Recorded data
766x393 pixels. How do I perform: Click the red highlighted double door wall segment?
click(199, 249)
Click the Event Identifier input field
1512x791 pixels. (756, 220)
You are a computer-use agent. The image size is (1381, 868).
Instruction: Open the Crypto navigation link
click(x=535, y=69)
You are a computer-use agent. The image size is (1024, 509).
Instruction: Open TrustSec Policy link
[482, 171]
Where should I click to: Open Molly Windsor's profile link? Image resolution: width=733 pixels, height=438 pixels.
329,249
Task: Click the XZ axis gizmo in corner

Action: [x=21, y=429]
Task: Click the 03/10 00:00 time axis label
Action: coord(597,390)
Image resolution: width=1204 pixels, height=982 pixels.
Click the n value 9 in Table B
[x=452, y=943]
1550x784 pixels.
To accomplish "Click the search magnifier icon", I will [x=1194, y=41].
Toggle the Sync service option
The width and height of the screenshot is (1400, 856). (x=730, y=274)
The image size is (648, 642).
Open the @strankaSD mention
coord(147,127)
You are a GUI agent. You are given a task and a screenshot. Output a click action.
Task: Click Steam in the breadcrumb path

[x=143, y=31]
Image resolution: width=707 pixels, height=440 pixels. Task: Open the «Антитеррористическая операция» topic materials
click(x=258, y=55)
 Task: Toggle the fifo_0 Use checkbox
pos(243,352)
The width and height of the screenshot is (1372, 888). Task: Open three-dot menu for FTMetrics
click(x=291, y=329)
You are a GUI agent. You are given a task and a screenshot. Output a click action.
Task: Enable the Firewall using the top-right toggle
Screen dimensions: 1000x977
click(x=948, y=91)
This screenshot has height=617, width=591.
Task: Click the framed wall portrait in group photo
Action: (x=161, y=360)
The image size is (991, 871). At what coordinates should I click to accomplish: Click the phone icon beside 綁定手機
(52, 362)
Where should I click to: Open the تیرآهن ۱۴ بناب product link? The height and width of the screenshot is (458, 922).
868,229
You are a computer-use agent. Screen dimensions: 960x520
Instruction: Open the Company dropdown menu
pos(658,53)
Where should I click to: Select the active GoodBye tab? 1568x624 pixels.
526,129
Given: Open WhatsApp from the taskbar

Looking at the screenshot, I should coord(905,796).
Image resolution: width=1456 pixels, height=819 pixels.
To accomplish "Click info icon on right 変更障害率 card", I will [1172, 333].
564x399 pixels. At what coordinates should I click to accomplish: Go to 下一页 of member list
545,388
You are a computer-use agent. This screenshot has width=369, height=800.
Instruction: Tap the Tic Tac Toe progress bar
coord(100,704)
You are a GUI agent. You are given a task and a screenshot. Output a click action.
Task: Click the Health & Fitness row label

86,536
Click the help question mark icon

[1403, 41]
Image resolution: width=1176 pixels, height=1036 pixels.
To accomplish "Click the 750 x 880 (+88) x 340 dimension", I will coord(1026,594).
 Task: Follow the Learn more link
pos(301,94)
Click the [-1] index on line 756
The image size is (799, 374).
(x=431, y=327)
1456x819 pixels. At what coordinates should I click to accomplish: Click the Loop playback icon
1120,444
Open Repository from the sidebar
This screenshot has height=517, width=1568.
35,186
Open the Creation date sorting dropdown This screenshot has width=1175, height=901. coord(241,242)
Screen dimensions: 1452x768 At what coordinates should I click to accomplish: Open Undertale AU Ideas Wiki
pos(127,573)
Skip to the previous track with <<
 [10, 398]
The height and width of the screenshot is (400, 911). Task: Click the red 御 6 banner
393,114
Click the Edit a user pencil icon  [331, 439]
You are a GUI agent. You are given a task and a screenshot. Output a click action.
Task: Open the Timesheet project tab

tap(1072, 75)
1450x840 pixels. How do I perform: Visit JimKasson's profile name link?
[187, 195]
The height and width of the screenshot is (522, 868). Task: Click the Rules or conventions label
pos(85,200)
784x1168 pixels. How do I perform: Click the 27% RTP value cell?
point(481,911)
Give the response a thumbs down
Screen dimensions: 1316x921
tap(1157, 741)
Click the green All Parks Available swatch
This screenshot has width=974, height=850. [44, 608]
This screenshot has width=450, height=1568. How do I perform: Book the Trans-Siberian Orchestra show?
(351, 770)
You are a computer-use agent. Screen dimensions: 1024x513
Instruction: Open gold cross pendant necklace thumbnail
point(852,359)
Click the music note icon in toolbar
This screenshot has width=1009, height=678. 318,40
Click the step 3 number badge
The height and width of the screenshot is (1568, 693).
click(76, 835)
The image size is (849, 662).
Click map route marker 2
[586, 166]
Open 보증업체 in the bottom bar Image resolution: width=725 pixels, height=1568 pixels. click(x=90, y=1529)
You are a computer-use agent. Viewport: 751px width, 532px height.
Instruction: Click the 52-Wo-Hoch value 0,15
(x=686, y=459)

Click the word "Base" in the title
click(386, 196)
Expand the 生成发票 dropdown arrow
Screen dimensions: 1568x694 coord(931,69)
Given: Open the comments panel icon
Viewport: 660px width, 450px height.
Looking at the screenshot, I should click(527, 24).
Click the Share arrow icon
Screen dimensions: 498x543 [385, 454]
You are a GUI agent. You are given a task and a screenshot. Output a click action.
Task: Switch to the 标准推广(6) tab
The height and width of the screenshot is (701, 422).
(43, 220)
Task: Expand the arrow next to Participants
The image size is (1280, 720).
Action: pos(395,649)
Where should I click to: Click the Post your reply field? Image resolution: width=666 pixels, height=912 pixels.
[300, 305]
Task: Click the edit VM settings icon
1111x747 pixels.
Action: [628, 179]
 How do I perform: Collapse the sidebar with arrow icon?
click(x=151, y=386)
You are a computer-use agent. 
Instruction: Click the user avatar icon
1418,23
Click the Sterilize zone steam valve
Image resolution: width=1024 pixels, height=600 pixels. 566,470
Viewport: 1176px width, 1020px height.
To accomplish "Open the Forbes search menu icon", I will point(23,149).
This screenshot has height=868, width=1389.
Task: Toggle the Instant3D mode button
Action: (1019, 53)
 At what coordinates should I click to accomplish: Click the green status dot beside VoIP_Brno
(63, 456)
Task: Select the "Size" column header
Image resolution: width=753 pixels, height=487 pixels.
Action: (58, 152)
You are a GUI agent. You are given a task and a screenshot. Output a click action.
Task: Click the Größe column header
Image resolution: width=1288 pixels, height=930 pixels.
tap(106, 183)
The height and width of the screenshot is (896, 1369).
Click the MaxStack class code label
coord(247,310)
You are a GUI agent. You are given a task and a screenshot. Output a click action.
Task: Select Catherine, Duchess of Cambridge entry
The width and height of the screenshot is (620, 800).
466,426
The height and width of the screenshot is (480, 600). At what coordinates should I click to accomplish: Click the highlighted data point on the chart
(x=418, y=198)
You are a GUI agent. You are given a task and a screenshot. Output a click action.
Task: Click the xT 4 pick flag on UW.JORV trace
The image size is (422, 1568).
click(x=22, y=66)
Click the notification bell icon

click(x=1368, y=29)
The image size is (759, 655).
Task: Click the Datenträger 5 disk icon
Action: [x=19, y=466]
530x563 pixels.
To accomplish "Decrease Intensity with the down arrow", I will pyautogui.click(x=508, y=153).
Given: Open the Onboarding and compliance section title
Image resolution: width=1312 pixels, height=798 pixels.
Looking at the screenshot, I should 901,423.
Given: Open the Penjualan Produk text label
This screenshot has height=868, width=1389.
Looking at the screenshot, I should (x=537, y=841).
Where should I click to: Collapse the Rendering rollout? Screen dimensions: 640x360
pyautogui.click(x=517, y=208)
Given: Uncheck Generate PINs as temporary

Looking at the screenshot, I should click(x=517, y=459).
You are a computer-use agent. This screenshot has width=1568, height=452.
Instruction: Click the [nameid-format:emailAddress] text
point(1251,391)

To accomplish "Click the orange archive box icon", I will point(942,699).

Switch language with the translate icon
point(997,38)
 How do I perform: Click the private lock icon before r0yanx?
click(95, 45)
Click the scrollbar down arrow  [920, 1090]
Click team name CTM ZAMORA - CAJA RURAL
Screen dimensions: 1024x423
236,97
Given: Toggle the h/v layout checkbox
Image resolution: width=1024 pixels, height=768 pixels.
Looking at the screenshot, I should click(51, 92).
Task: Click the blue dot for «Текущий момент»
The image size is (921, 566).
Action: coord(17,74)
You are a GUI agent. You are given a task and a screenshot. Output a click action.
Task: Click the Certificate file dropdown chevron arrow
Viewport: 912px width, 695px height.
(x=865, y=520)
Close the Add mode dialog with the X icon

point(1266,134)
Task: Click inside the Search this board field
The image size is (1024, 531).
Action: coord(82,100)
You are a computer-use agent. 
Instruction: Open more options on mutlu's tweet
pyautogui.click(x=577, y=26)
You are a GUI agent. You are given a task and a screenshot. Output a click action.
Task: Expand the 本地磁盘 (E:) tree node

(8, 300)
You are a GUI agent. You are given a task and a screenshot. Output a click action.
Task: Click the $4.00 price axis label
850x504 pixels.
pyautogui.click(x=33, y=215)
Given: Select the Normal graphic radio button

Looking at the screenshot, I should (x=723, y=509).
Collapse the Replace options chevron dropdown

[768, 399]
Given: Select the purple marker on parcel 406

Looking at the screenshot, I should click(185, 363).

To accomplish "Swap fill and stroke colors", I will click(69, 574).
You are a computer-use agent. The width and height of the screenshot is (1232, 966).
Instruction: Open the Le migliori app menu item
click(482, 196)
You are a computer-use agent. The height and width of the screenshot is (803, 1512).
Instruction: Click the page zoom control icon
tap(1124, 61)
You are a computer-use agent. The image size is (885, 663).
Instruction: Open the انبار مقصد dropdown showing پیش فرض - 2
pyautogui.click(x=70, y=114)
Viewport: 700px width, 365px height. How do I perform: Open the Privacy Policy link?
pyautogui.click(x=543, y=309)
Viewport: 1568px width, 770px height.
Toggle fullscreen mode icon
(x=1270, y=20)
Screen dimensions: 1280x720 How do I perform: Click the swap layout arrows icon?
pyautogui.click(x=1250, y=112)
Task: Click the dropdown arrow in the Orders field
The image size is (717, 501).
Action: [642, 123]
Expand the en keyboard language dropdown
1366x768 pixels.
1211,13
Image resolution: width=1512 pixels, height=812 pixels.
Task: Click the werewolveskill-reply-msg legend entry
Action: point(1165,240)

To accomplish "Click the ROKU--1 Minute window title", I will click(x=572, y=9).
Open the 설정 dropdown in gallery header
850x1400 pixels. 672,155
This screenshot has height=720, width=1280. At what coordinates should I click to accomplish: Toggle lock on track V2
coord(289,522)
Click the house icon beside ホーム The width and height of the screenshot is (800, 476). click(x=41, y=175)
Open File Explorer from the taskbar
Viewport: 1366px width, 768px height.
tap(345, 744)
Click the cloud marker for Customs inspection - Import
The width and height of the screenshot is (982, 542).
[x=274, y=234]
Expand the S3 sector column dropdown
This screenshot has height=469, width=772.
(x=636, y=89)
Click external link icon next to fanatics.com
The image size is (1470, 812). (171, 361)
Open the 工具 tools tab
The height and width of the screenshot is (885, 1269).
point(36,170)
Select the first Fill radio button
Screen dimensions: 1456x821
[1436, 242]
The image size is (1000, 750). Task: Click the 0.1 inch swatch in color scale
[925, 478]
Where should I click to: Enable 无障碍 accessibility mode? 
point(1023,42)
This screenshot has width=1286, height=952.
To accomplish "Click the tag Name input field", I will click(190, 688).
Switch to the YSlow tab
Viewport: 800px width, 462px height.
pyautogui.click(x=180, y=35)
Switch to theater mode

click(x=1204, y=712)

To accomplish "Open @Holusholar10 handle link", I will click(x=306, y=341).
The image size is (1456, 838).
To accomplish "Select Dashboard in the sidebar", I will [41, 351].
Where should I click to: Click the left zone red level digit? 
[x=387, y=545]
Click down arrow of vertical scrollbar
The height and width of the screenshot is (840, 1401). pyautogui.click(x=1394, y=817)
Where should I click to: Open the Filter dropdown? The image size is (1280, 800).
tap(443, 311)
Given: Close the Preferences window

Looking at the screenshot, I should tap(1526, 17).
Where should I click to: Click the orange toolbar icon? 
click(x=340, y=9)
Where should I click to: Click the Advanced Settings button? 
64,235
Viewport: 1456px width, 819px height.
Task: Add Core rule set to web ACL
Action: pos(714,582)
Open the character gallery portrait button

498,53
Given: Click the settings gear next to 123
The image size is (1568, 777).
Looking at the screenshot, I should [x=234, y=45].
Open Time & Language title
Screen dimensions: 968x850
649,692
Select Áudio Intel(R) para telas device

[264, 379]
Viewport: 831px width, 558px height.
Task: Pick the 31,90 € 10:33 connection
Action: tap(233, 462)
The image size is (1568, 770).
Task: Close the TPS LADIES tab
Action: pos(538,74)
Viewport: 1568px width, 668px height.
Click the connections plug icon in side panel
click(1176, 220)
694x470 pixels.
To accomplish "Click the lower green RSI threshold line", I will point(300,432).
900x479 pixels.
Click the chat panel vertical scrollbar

▸ **Set exercise**
Rewrite the entries starting at the line containing "Click the Sterilize zone steam valve" and ending at the line containing "coord(247,310)", replacing "column header" with "column heading" and leaving everything else unchanged.

▸ **Exercise answer**
Click the Sterilize zone steam valve
Image resolution: width=1024 pixels, height=600 pixels. 566,470
Viewport: 1176px width, 1020px height.
To accomplish "Open the Forbes search menu icon", I will point(23,149).
This screenshot has height=868, width=1389.
Task: Toggle the Instant3D mode button
Action: (1019, 53)
 At what coordinates should I click to accomplish: Click the green status dot beside VoIP_Brno
(63, 456)
Task: Select the "Size" column heading
Image resolution: width=753 pixels, height=487 pixels.
Action: (58, 152)
You are a GUI agent. You are given a task and a screenshot. Output a click action.
Task: Click the Größe column heading
Image resolution: width=1288 pixels, height=930 pixels.
tap(106, 183)
The height and width of the screenshot is (896, 1369).
Click the MaxStack class code label
coord(247,310)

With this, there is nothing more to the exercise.